26 may 2024 . Actualizado a las 05:00 h.

I.- Sobre los colores: 

Sólo los optimistas y los siempre «bienpensantes», amantes de tópicos, proclaman que no hay libro tan malo que no tenga algo bueno, creyendo, con benevolencia que, en todo libro, por malo que sea, siempre es posible encontrar algo bueno. Sin llegar a ser pesimista, y permaneciendo en la realidad, rechazo lo anterior al punto, pues cada día compruebo que, entre libros, muchos de ellos, no tienen nada bueno e interesante. 

Pudiera ser que ese fenómeno sea por la facilidad que dan las actuales técnicas impresoras para la autoedición y publicación, y también por culpa de algunas editoriales, empresas editoras, que dedicadas a negocios varios, no sólo al genuino, no pagan ellas al autor, sino al revés; es a ellas a las que paga el autor y para ser publicado. Son tiempos de mucha compra y venta, no sólo en el mercado, que es un lugar, sino también en la sociedad, que es mucho más que un lugar.

* * * * * * *

§ **Ejercicio escrito 1**
Según el texto proporcionado, ¿qué posibles causas explican que muchos libros no tengan nada bueno ni interesante? Responde en una a tres oraciones.
§ **Ejercicio escrito 2**
Transcribe del texto proporcionado el pasaje que va desde "I.- Sobre los" hasta "bueno e interesante.", ambos incluidos.
El listado no tiene relación alguna con el texto proporcionado.

§ **Sección de datos**
* * * * * * *

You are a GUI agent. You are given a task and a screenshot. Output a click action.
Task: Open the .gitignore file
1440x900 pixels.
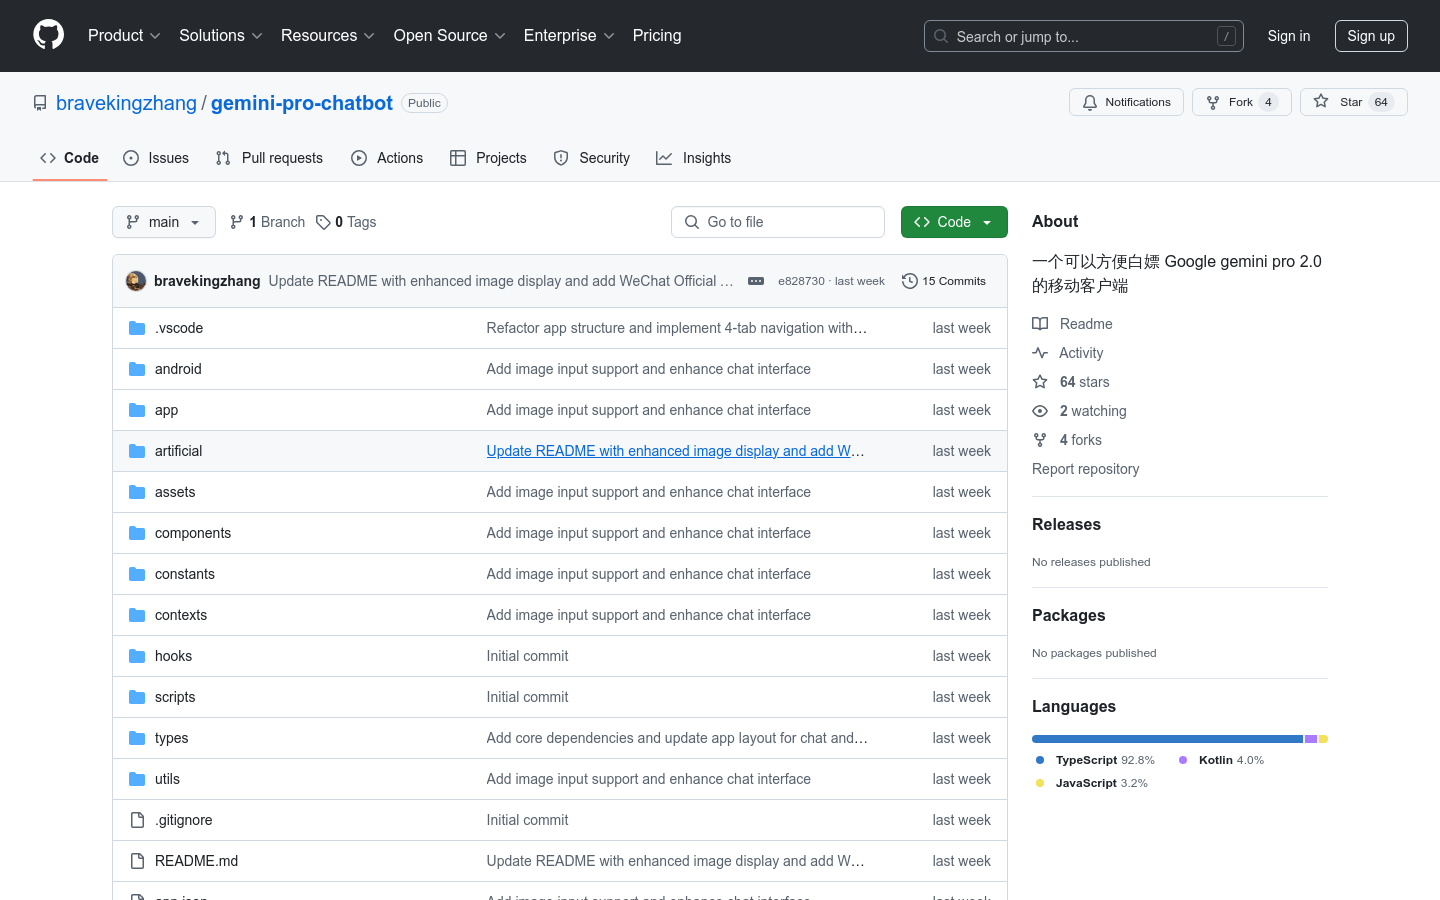coord(183,820)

* * * * * * *

§ **Respuesta completa 1**
Podría deberse a la facilidad que las técnicas de impresión actuales dan para la autoedición y la publicación. También tendrían la culpa algunas editoriales dedicadas a negocios varios, que en lugar de pagar al autor le cobran para publicarlo.

§ **Respuesta completa 2**
I.- Sobre los colores: 

Sólo los optimistas y los siempre «bienpensantes», amantes de tópicos, proclaman que no hay libro tan malo que no tenga algo bueno, creyendo, con benevolencia que, en todo libro, por malo que sea, siempre es posible encontrar algo bueno. Sin llegar a ser pesimista, y permaneciendo en la realidad, rechazo lo anterior al punto, pues cada día compruebo que, entre libros, muchos de ellos, no tienen nada bueno e interesante.